Le statut des requins sera prochainement discuté lors de la réunion de la Convention internationale sur le commerce des espèces mencées, prévue du 13 au 25 mars 2010 à Doha, au Qatar. Les Etats-Unis ont proposé d’inscrire plusieurs espèces de requins dans l’Annexe II de la Convention, ce qui permettrait d’instaurer obligatoirement un permis d’exportation à leur commerce.

Des raies aussi menacées d’extinction

Le pocheteau gris (Dipturus batis) des eaux européennes est la plus grande espèce de raie Rajidae et peut atteindre 2,85 mètres. Elle est la première espèce de poisson amenée au bord de l’extinction par la pêche commerciale. La France couvre 60 % des 502 tonnes déclarées dans les débarquements mondiaux.

Plus de 90 % des individus débarqués de pocheteaux gris sont des immatures. Ce qui provoque l’effondrement des stocks de reproducteurs et donc de l’espèce. Les individus ont plus de chance d’être capturés que d’atteindre la maturité sexuelle.

En janvier 2009, l’Union Européenne a interdit le débarquement de pocheteaux gris ( Dipturus batis) et demandé la remise à l’eau des captures dans toutes les eaux de la Communauté Européenne. Mais les pocheteaux gris, capturés par chalutage, ne survivent généralement pas à cette technique.

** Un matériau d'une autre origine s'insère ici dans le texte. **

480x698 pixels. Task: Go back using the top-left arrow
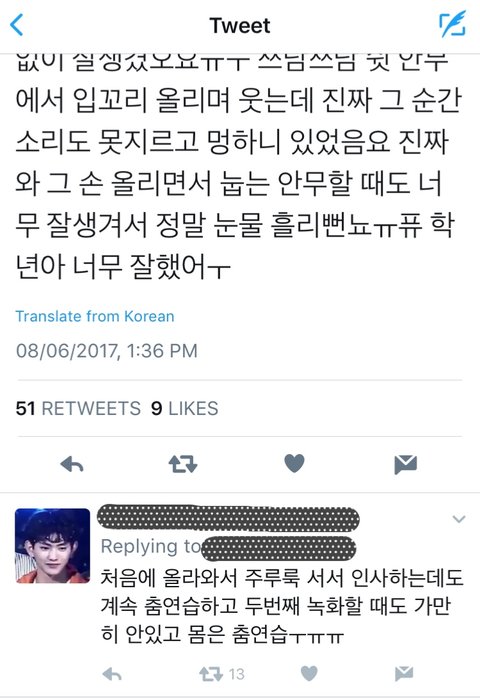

L’exposition  » Dans le sillage des requins  » vous permettra ainsi de découvrir ces espèces menacées d’extinction au rôle écologique pourtant primordial.

Emilie Villeneuve

Info+

Exposition " Dans le sillage des requins ", réalisée en collaboration avec la Réunion des Musées Nationaux et Galatée Films.
Aquarium de la Porte Dorée - 293 avenue Daumesnil 75012 Paris.
Tél. : 01 53 59 58 60.

Ouverture : du mardi au vendredi de 10h à 17h15 et le week-end de 10h à 18h45.
Fermé le lundi.
Tarifs sous réserve de modification : plein tarif : 6.50 €, tarif réduit : 5 €
Visites commentées pour les groupes (adultes et scolaires) les mardis et jeudis, hors vacances scolaires, sur réservation au 01 44 74 84 98 ou sur www.aquarium-portedoree.fr

"Non, le requin n'est pas méchant", a déclaré Agnès Iatzoura, directrice du projet pour le Muséum d'histoire naturelle, pour qui l'objectif de cette exposition est d'abord de "détruire l'image négative du requin qui est dans toutes les têtes, à commencer par celles des enfants".

"Il faut sortir des grandes dents et du sanguinolent pour montrer que si on ne les provoque pas, les requins n'ont aucune raison de nous faire du mal, poursuit Agnès Iatzoura. L'idée est de s'émerveiller devant ces bêtes fabuleuses."

Des 75 espèces de raies évaluées par l'UICN sur la liste rouge 2008 des espèces menacées, 17 sont considérées comme menacées (" En danger critique ", " En danger " ou " Vulnérable ").
L'espèce Dipturus batis a été placée en 2000 par l'UICN dans la catégorie " en Danger " puis élevée au rang de " En danger critique d'extinction " en 2006. Cette catégorie est la dernière avant " Espèce disparue à l'état sauvage ", ce qui suggère que l'espèce est face à un risque très élevé de disparition à l'état sauvage.